Comollis geplantes Bürogebäude soll Arztpraxis werden

Nachdem Schmuckdesignerin Tamara Comolli ihre Pläne für einen Büro-Anbau in der Burgstallerstraße in Gmund aufgegeben hat, gibt es nun einen neuen Interessenten.

Es gibt einen neuen Interessenten für das Haus in der Burgstallerstraße / Archivbild

1998 hatte die Gemeinde Gmund das Haus in der Burgstallerstraße als Bürogebäude genehmigt. Wie berichtet hatte Schmuck-Designerin Tamara Comollis zur Ostseite des Hauses hin einen Anbau geplant, indem sie eigentlich ihr Büro unterbringen wollte. Die Crux daran war, dass für den Anbau eine Erweiterung und Freilegung des Untergeschosses notwendig gewesen wäre.

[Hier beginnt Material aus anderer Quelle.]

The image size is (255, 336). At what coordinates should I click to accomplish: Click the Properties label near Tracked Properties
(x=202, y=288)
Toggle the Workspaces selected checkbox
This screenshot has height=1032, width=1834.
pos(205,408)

Die damit verbundenen Abgrabungen missfielen dem Ortsplanungsausschuss ebenso wie die Idee, die Garage in eine Küche umzufunktionieren. Und auch der komplett verglaste Wintergarten stieß wegen seiner Größe bei den Ratsmitgliedern auf Kritik. Daraufhin gab Comolli ihre Pläne auf (wir berichteten). Das 360 Quadratmeter große Bürogebäude wurde daraufhin auf Immobilien-Scout24.de für rund 1,75 Millionen Euro zum Verkauf angeboten.

Eine Arztpraxis statt Büro

Dem jüngsten Ortsplanungsausschuss lag nun ein Antrag des Rottacher Orthopäden Ulrich Schneider auf Nutzungsänderung der bestehenden Büroräume vor. Schneider plant, das bestehende Gebäude künftig als Arztpraxis zu nutzen. Wie Bauamtsleiterin Christine Wild erklärte, verfügt das Bürogebäude bereits über acht Stellplätze.

Jetzt ändere sich der Stellplatzschlüssel dahingehend, dass für die zwei in Anspruch genommenen, großen Räume nur noch fünf erforderlich seien. Die Problematik läge darin, dass diese nur eine Breite von 2,30 Meter haben, so Wild. 2,50 Meter verlange aber die Gestaltungssatzung. Im östlichen Bereich sei eine Erweiterung auf 2,50 Meter kein Problem, merkte die Bauamtsleiterin an, im westlichen Bereich hingegen eventuell schon.

Wenn man es „gut organisiere“, so Bürgermeister Alfons Besel (FWG), dann könne man die Garagenplätze für die „eigenen Leute“, also Mitarbeiter nutzen, und den Rest für Besucher hernehmen. Einstimmig beschloss der Gmunder Ortsplanungsausschuss, die Nutzungsänderung für das Bürogebäude zu genehmigen, sofern die Stellplätze einer Breite von 2,50 Meter entsprechen.